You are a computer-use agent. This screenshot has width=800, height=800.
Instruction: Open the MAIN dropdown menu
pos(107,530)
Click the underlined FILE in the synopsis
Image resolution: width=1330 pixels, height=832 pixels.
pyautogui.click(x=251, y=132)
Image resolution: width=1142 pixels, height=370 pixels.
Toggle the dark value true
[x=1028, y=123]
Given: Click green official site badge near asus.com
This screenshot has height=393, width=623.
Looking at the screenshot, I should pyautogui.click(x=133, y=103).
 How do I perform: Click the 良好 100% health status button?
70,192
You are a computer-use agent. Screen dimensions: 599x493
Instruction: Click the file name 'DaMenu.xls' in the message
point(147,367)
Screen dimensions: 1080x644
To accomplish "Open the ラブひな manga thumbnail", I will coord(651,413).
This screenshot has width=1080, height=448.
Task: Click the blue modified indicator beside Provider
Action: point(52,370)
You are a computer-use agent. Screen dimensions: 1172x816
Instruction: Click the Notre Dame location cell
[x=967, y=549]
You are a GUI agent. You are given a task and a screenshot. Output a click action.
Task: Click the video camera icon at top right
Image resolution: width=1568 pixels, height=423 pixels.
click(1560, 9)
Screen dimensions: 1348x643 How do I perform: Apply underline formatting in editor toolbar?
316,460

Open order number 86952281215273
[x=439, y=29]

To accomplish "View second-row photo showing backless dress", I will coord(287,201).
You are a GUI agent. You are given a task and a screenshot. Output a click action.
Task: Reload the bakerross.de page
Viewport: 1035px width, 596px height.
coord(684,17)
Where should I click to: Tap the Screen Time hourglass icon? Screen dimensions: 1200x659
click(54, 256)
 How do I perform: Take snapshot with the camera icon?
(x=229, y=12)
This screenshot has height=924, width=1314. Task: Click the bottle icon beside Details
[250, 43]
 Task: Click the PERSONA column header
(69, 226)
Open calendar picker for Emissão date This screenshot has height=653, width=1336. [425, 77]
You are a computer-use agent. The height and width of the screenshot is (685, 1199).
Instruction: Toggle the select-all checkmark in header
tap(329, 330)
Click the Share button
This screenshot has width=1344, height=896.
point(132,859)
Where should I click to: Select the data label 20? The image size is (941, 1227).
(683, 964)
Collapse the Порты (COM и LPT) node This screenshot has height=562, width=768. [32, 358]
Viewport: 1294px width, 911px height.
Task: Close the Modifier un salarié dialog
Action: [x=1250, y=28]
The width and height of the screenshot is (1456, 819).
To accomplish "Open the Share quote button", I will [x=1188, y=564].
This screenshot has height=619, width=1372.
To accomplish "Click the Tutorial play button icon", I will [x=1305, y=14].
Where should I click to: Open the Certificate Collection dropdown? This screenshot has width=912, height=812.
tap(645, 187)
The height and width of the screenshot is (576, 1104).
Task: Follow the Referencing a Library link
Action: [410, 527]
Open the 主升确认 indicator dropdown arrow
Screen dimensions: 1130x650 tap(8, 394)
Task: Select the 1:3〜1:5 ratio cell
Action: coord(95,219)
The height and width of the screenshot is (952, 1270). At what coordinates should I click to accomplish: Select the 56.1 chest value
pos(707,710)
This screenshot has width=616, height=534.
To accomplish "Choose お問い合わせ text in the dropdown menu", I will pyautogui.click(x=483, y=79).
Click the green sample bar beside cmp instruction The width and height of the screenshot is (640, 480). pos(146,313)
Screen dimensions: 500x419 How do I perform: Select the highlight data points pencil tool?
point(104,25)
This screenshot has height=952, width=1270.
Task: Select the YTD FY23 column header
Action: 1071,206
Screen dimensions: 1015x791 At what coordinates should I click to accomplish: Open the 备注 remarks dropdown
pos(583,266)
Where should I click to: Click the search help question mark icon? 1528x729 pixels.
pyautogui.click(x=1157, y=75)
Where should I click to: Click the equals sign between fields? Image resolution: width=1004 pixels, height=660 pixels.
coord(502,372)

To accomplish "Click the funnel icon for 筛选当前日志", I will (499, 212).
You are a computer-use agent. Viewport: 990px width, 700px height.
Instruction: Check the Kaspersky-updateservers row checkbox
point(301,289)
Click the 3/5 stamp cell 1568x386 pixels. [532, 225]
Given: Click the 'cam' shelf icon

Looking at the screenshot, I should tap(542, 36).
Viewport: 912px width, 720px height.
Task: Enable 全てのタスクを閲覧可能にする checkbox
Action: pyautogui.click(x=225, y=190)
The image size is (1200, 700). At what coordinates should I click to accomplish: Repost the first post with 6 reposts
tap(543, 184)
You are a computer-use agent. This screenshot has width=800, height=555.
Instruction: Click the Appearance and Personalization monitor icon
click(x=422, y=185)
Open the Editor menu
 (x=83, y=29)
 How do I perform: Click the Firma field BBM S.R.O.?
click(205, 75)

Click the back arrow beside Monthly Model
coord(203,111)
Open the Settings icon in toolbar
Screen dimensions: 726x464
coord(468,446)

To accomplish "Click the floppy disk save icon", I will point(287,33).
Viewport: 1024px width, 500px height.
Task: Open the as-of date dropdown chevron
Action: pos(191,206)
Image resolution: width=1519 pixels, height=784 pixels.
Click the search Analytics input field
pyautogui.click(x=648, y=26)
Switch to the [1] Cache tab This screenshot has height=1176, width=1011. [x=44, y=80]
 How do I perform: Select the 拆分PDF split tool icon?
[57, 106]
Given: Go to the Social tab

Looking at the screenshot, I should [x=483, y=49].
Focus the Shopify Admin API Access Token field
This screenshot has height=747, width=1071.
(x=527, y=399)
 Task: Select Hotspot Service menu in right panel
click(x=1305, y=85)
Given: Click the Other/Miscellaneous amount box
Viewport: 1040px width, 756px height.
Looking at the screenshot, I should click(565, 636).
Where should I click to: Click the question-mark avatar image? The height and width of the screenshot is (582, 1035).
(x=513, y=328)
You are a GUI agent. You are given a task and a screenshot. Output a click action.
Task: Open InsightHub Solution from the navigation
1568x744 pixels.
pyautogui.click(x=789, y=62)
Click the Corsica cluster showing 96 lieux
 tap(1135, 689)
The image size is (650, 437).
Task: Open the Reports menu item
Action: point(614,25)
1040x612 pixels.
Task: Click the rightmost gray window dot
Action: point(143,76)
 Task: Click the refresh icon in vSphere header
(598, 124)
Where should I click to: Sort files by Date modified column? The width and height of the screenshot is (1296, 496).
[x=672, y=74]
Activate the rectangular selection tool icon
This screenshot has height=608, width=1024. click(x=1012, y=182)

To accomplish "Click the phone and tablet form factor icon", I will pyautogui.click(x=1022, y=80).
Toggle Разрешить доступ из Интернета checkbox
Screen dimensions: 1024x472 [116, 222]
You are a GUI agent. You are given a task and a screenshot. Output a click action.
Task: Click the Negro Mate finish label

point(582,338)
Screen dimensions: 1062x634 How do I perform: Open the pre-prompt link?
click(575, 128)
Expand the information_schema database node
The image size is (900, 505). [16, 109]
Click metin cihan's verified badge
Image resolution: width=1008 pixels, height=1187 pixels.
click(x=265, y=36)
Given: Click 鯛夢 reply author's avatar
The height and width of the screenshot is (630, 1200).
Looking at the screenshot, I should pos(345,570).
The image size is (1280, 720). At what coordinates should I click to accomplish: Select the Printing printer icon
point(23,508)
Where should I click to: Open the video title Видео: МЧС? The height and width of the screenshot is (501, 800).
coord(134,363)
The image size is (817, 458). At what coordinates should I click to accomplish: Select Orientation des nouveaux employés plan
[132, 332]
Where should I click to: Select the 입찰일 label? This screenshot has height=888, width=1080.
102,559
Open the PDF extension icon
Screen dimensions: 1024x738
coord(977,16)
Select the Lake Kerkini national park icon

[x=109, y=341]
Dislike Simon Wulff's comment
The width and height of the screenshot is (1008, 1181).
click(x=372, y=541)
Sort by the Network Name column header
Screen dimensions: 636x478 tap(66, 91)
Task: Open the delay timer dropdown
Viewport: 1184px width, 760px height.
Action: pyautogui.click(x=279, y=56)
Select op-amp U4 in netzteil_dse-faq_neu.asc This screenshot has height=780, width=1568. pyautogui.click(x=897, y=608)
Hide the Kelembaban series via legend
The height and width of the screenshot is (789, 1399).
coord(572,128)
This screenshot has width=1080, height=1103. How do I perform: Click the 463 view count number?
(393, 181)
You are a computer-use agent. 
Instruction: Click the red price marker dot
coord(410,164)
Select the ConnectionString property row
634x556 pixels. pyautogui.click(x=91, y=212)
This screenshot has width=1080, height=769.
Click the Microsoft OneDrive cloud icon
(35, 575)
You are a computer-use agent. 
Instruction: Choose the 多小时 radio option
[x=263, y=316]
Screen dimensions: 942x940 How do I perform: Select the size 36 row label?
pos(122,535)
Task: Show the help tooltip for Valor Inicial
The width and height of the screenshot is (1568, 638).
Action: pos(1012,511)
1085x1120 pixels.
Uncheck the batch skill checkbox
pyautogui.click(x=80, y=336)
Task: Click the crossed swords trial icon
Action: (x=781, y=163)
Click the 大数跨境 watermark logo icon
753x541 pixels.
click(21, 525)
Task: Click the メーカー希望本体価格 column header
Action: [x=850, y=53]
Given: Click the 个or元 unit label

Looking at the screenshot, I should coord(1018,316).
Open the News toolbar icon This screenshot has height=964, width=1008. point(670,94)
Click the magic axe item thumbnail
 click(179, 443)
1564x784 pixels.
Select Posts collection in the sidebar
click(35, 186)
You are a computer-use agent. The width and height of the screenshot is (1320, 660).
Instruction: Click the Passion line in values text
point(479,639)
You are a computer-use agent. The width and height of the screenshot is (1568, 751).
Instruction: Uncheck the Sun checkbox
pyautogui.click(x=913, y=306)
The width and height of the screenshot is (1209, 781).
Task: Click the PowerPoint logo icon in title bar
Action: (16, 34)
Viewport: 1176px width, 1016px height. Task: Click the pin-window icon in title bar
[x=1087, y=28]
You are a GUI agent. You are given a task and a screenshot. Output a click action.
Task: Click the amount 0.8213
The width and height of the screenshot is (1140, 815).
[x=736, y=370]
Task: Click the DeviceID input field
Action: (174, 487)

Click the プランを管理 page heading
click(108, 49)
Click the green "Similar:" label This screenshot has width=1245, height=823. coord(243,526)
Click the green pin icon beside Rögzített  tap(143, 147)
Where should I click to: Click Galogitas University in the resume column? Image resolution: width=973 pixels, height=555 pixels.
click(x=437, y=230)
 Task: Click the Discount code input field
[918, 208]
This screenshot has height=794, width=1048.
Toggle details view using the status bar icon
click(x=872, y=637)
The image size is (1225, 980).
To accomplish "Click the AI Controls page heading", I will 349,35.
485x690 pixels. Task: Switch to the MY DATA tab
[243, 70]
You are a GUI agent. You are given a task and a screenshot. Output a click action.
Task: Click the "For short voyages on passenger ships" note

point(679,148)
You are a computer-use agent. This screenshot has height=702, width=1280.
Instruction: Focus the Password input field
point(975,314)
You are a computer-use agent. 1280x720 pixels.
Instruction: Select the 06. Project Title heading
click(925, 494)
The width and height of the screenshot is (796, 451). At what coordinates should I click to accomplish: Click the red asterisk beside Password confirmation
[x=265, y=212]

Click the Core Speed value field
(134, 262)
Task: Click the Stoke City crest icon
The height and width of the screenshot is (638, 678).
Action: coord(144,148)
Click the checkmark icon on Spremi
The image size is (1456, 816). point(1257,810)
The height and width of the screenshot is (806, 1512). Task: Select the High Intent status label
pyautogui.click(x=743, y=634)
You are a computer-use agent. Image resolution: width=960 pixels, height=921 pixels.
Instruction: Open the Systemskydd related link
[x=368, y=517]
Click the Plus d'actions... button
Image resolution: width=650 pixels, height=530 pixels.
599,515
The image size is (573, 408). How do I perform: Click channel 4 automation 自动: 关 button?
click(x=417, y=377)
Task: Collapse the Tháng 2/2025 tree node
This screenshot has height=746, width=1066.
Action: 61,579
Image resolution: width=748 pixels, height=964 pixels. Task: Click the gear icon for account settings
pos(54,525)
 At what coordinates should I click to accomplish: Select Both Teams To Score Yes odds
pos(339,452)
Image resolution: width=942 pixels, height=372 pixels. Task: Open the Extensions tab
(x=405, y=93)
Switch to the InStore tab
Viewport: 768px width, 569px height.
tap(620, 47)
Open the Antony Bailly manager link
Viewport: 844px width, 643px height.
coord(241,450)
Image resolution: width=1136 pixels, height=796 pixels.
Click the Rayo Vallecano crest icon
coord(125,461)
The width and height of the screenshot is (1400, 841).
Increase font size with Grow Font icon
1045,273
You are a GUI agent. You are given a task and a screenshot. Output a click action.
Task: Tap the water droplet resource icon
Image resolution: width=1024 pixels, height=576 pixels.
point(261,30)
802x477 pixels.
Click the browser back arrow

= Directions for this task =
Beginning at the first line of the records, retype exactly every line up to and including the one with "Given: Click green".

= Response area =
You are a computer-use agent. This screenshot has width=800, height=800.
Instruction: Open the MAIN dropdown menu
pos(107,530)
Click the underlined FILE in the synopsis
Image resolution: width=1330 pixels, height=832 pixels.
pyautogui.click(x=251, y=132)
Image resolution: width=1142 pixels, height=370 pixels.
Toggle the dark value true
[x=1028, y=123]
Given: Click green official site badge near asus.com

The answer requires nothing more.